▶ Exercises to complete:
• A. Reproduce the stretch of the Boer War text from "Courtroom scene from" through "least studiously neutral." word for word.
• B. Write the next part of the Boer War text, picking up after its final sentence.

▶ Document segment:
☆ ☆ ☆ ☆ ☆ ☆ ☆

-----------------------------------------------[HERE'S PART 2 TO ABOVE]-------------------------------------------------
Exposing the War-Makers

Courtroom scene from the 1980 Australian film “Breaker Morant,” which highlighted the British policy of shooting Boer prisoners during the war in South Africa. The film dramatized the case of several Australians serving with the Bush Veldt Carbineers, a special “anti-commando” unit, who were tried and executed in February 1902 for having shot twelve Boer prisoners. In the award-winning film, Edward Woodward played the role of Lt. “Breaker” Morant.
In the United States, as in most of Europe, public interest in the conflict was keen. Although public sentiment in these countries was largely pro-Boer and anti-British, the government leaders — fearful of the adverse consequences of defying Britain — were publicly pro-British, or at least studiously neutral.

☆ ☆ ☆ ☆ ☆ ☆ ☆

▶ Data records:

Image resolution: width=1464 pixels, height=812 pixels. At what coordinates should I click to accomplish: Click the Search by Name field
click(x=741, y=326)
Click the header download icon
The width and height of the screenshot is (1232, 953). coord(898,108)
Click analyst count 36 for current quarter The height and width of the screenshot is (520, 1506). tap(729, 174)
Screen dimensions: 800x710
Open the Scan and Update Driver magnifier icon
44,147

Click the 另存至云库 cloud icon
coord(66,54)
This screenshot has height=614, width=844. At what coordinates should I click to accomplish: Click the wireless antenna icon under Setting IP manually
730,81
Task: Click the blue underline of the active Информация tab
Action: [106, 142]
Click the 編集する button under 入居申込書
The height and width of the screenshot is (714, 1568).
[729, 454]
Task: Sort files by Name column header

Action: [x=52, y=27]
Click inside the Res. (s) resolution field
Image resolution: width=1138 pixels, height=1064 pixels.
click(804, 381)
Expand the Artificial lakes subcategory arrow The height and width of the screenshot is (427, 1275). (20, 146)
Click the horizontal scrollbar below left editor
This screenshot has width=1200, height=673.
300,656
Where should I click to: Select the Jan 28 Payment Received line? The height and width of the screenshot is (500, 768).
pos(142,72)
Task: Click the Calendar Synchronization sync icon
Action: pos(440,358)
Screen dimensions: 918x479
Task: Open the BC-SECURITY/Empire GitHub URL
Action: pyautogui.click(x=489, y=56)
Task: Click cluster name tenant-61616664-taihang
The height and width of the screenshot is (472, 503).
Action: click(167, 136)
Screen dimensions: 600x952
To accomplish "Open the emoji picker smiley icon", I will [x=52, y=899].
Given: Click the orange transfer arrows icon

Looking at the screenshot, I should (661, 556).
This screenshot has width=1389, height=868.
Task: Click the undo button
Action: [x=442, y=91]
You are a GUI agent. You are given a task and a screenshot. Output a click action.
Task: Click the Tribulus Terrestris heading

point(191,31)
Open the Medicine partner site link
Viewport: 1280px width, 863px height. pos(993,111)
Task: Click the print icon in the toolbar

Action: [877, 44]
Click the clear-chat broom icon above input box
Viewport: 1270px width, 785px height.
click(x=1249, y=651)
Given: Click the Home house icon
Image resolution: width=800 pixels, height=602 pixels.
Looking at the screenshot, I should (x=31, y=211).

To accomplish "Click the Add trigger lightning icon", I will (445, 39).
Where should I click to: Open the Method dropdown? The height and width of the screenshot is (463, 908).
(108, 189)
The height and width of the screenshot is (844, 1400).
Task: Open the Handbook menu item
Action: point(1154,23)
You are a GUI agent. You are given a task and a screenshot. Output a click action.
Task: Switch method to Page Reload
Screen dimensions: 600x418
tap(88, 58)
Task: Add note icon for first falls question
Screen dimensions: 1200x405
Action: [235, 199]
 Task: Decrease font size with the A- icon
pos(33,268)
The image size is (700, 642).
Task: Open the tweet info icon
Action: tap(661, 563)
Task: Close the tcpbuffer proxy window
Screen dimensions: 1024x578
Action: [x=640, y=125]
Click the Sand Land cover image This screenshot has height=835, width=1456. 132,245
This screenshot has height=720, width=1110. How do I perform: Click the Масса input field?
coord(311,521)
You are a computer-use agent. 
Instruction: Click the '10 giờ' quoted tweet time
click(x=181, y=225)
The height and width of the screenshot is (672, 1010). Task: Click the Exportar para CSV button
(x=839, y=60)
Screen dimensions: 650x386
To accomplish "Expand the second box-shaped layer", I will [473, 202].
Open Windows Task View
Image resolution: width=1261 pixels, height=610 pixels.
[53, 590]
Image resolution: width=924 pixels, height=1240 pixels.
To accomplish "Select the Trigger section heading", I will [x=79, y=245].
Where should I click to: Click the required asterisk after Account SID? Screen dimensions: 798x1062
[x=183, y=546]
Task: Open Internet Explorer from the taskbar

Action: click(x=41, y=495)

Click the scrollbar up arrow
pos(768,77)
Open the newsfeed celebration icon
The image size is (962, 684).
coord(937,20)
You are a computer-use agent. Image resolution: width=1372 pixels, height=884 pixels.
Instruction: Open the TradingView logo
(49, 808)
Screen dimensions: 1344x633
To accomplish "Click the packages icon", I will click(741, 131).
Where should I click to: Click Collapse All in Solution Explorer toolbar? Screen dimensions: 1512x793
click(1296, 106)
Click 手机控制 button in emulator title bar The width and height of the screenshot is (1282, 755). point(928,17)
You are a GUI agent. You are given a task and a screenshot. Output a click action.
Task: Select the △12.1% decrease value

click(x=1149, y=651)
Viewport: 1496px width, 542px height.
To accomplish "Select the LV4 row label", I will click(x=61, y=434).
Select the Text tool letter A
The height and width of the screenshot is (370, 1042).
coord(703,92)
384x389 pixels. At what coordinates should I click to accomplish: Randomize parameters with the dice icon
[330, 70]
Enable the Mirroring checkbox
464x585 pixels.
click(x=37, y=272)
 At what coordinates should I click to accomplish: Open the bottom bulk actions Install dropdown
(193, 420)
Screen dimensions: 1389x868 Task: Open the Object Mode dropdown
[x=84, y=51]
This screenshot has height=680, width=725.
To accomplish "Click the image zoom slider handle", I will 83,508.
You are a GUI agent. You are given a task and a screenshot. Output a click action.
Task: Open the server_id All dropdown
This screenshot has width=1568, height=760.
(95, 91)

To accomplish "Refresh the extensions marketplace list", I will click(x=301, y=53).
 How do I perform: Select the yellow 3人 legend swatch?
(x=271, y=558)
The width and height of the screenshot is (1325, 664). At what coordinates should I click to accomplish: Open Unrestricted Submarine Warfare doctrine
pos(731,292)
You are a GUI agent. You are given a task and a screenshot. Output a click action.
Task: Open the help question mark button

☆ ☆ ☆ ☆ ☆ ☆ ☆

▶ Response list:
• A.
Courtroom scene from the 1980 Australian film “Breaker Morant,” which highlighted the British policy of shooting Boer prisoners during the war in South Africa. The film dramatized the case of several Australians serving with the Bush Veldt Carbineers, a special “anti-commando” unit, who were tried and executed in February 1902 for having shot twelve Boer prisoners. In the award-winning film, Edward Woodward played the role of Lt. “Breaker” Morant.
In the United States, as in most of Europe, public interest in the conflict was keen. Although public sentiment in these countries was largely pro-Boer and anti-British, the government leaders — fearful of the adverse consequences of defying Britain — were publicly pro-British, or at least studiously neutral.

• B.
William Jennings Bryan, Andrew Carnegie and many other Americans were embarrassed by the striking parallel between US and British policy of the day: just as Britain was forcibly subduing the Boers in southern Africa, American troops were brutally suppressing native fighters for independence in the newly-acquired Philippines. Echoing a widespread American sentiment of the day, Mark Twain declared: “I think that England sinned when she got herself into a war in South Africa which she could have avoided, just as we have sinned in getting into a similar war in the Philippines.” In spite of such sentiment, the government of President McKinley and the jingoistic newspapers of William Randolph Hearst sided with Britain.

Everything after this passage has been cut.